My friggin' car broke down yesterday in Martinsville, so I had to leave it overnight, drive to Greensboro to work today, go drive back up this evening to pick up my car, and come back home tonight. So I'm tired of driving. Water pump and vacuum hose were shot, which ran a couple of hundred bucks to fix. At least it wasn't the transmission (whew).


Saturday, May 13, 2006
I've just spent the last four hours wandering what I call Fugue Devil Woods.

Some of you have read my story, "Fugue Devil." It's based on the most intense night horror I ever had as a child (I was about 12 at the time), and to this day, I remember every detail of it more clearly than I remember most waking memories. In the dream, that devil-critter haunted these woods, which surround my mom's house, and nowadays, I still find them a bit magical, for my own personal reasons. They're not very large; maybe a dozen or so acres that create a buffer between a couple of residential streets in this old neighborhood. In the spring and summer, though, when everything's in full bloom, it feels like a great big wilderness because you can't see the houses that, in reality, aren't very far away. Today, I found all kinds of old relics from my childhood mostly the burned-out shells of my little brother's toys because, back then, whenever I determined that he had outgrown his stuff, I conducted experiments in pyrotechnical special effects with them. Today, I built myself a little campfire, but I didn't burn anyone's possessions. Maybe next time.

If you'll forgive the indulgence, I'm going to relate here the original dream that is certainly one of the most significant events in my development as a writer. If you've read "Fugue Devil," perhaps some of the incidents herein will sound familiar.

Back to summer 1971, there or abouts...

The dream opened on a beautiful summer afternoon, with my friends Bob Cox and Chuck Neely and I playing in Cox's yard, just down the street from my house. I noticed something moving in the sky, and looking up, I saw an amorphous black shape zig-zagging rapidly across the sky, trailing black smoke. I asked what on earth it was, and in an excited voice, Chuck told me it was the "real" Tazmanian Devil, which was nothing like the Bugs Bunny cartoon character. If you saw it and you were the last person to turn away from it, you would be marked for death.

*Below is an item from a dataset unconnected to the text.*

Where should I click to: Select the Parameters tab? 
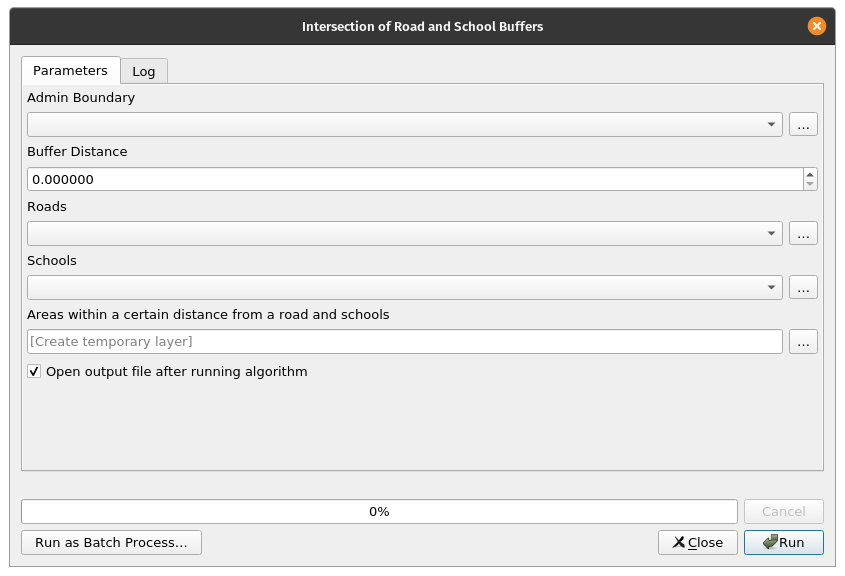[x=70, y=71]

Well, guess who was the last person to turn away.

In the next scene, I was in my backyard with my little brother (who would have been about 6 or 7 at the time) and my dad, who was grilling out steaks a frequent weekend activity at the time. My dad went into the house, and I heard something moving up on the wooded hillside behind the house. Out from the trees came this huge dog that resembled a bluish-gray greyhound only this one was the size of a horse. Then, from behind it came a ten-foot-tall thing, which had the ridged, scaled body of the Creature from the Black Lagoon (colored bluish-gray, the same as the dog); the wolf-like head of the demon from Curse of the Demon; and huge golden wings that resembled King Ghidorah's, from Ghidrah, the Three-Headed Monster. The beast looked down at me and grinned.

I woke up, shivering and in a cold sweat something that I have never experienced at any other time in my 47 years. It took me quite a while to go back to sleep, and when I did, the dream took up pretty much where it left off.

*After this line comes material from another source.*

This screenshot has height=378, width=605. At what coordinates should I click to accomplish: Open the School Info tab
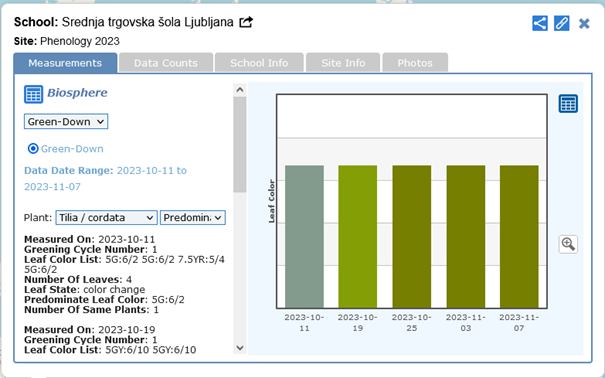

The sun had just gone down, and my little brother and I were home alone. He realized he had left some toys of his down on the driveway and wanted to go after them. I told him not to because I knew the Tazmanian Devil was out there somewhere. But I could not convince him to stay inside, so I went out to the back deck to watch over him as he went down to get his toys (for all I know, these were the same ones whose remnants I found up in the woods today). He had just picked them up and was on his way back up the stairs when I heard something moving in the woods. The back porchlight shone only a short distance into the trees, but it revealed something coming out of the woods, and I realized that it was the huge dog. Then, again, behind the dog, the Devil appeared, but this time its scaled body was bright green. (If any of you ever had the Aurora model of the Creature From the Black Lagoon way back when, well, that was its exact color.)

Again, the demon looked right at me, and again, I woke up in a cold sweat, crying my young eyes out. It was now about 4:00 A.M., and I tried like hell to stay awake till daylight but didn't quite make it.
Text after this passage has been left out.